Department of Biostatistics, Harvard T.H. Chan School of Public Health, Boston, Massachusetts, USA.
Department of Biomedical Informatics, Harvard Medical School, Boston, MA, USA.
Biometrics. 2023 Mar;79(1):190-202. doi: 10.1111/biom.13599. Epub 2021 Nov 22.

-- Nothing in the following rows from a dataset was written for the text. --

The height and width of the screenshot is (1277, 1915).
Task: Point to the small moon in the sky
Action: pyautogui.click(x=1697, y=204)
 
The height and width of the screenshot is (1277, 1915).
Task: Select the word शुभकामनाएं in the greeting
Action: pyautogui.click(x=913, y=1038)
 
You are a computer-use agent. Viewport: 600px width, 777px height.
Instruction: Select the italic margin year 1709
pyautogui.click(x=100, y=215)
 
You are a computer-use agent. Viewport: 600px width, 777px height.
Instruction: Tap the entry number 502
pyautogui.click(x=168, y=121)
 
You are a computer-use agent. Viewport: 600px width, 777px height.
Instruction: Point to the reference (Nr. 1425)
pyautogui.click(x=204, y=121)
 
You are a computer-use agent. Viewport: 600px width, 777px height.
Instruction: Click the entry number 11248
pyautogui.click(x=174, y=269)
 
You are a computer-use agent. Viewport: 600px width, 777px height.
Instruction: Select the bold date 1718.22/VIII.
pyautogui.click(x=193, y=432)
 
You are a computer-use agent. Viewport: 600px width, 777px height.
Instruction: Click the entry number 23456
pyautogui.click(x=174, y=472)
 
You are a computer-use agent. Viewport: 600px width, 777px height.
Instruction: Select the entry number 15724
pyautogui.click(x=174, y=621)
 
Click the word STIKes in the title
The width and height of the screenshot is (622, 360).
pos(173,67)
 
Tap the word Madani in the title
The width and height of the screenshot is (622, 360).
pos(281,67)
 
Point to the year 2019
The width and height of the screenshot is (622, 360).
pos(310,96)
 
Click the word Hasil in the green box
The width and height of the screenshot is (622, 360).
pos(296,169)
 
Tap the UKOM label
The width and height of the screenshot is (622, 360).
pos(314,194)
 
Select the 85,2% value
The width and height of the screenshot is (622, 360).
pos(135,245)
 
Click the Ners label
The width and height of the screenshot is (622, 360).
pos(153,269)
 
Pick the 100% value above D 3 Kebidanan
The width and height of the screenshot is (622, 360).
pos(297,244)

Readily available proxies for the time of disease onset such as the time of the first diagnostic code can lead to substantial risk prediction error if performing analyses based on poor proxies. Due to the lack of detailed documentation and labor intensiveness of manual annotation, it is often only feasible to ascertain for a small subset the current status of the disease by a follow-up time rather than the exact time. In this paper, we aim to develop risk prediction models for the onset time efficiently leveraging both a small number of labels on the current status and a large number of unlabeled observations on imperfect proxies. Under a semiparametric transformation model for onset and a highly flexible measurement error model for proxy onset time, we propose the semisupervised risk prediction method by combining information from proxies and limited labels efficiently. From an initially estimator solely based on the labeled subset, we perform a one-step correction with the full data augmenting against a mean zero rank correlation score derived from the proxies. We establish the consistency and asymptotic normality of the proposed semisupervised estimator and provide a resampling procedure for interval estimation. Simulation studies demonstrate that the proposed estimator performs well in a finite sample. We illustrate the proposed estimator by developing a genetic risk prediction model for obesity using data from Mass General Brigham Healthcare Biobank.
易于获得的疾病发病时间的替代指标,如首次诊断代码的时间,如果基于这些较差的替代指标进行分析,可能会导致严重的风险预测误差。由于缺乏详细的文档记录和手动注释的劳动强度,通常只有一小部分可以通过随访时间而不是确切时间来确定疾病的当前状态。在本文中,我们旨在通过充分利用当前状态的少量标签和大量不完善替代指标的未标记观察值,有效地开发发病时间的风险预测模型。在发病的半参数转换模型和代理发病时间的高度灵活的测量误差模型下,我们提出了通过有效结合代理和有限标签的信息的半监督风险预测方法。从最初仅基于标记子集的估计器开始,我们通过从代理中获得的均值为零的秩相关得分的全数据扩充来执行一步校正。我们证明了所提出的半监督估计器的一致性和渐近正态性,并提供了一个用于区间估计的重采样过程。模拟研究表明,该估计器在有限样本中表现良好。我们通过使用 Mass General Brigham Healthcare Biobank 的数据开发肥胖的遗传风险预测模型来说明所提出的估计器。